凍てつく乙女と死神公爵の不器用な結婚 〜初恋からはじめませんか?〜
三章、 新しい生活

 庭園から真っ直ぐに続く道を馬を引いたまま歩いていくと、バスカイル家と同じく高い壁に囲まれた大きな二階建ての屋敷の前にたどり着く。

「ここが俺の屋敷。今日からルーリアの家でもある。両親はとうに死んでいて、妹は嫁に出ている。今屋敷にいるのは、俺と同居人がふたり」

 説明しながらカルロスは門を押し開けて、ルーリアへ中に入るようにと眼差しで促す。
 開けてもらっている門を、ルーリアは恐る恐るくぐり抜けた。高い壁があるため外からは分からなかったが、庭には花壇がたくさんあり色とりどりの花が咲き乱れ、その先には小さいけれど東屋もあった。

「とても綺麗。良い匂い」

 庭に満ちている花の香りをルーリアが胸いっぱい吸い込んだ時、花壇のあたりから小さな姿が慌てた様子で飛び出してきた。

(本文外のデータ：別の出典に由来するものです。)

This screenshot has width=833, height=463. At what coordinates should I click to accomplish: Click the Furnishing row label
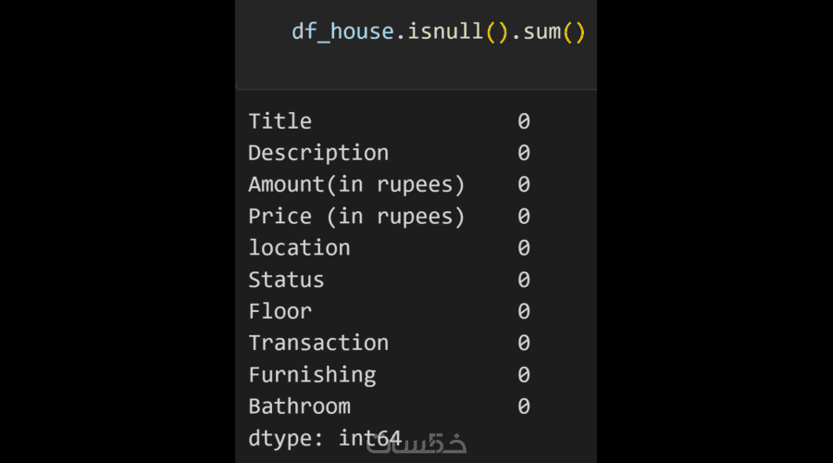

「カルロス坊ちゃん。こんな夜更けに、しかも騎士団の制服も着ずに出て行くから珍しいなと思っていたら……まさか若い女性を連れ帰ってくるなんて」

 カルロスを坊ちゃん呼びするのは年老いた見た目の男の精霊だった。
 ルーリアは黒精霊から祝福を受けていることもあり、これまでたびたび黒精霊は目にしてきたが、一般的な精霊の姿を見かけたのは二回しかない。
 そもそも精霊自体が滅多にお目にかかれる存在ではない。話しかけられただけでも驚きだというのに、手にはスコップとじょうろを持ち、服はところどころ土で汚れていて、庭仕事をしていたとわかる生活感溢れる姿を見せられ、ルーリアは唖然とする。
 そんな希少な精霊に対し、「ああ忘れていた、もう一体いた」とカルロスはぼやいた。

「彼はセレット。見ての通り精霊。この屋敷に勝手に住んでる」

 すぐさま丁寧に頭を下げてきたルーリアに対し、セレットは眩しいものを見るような顔付きになる。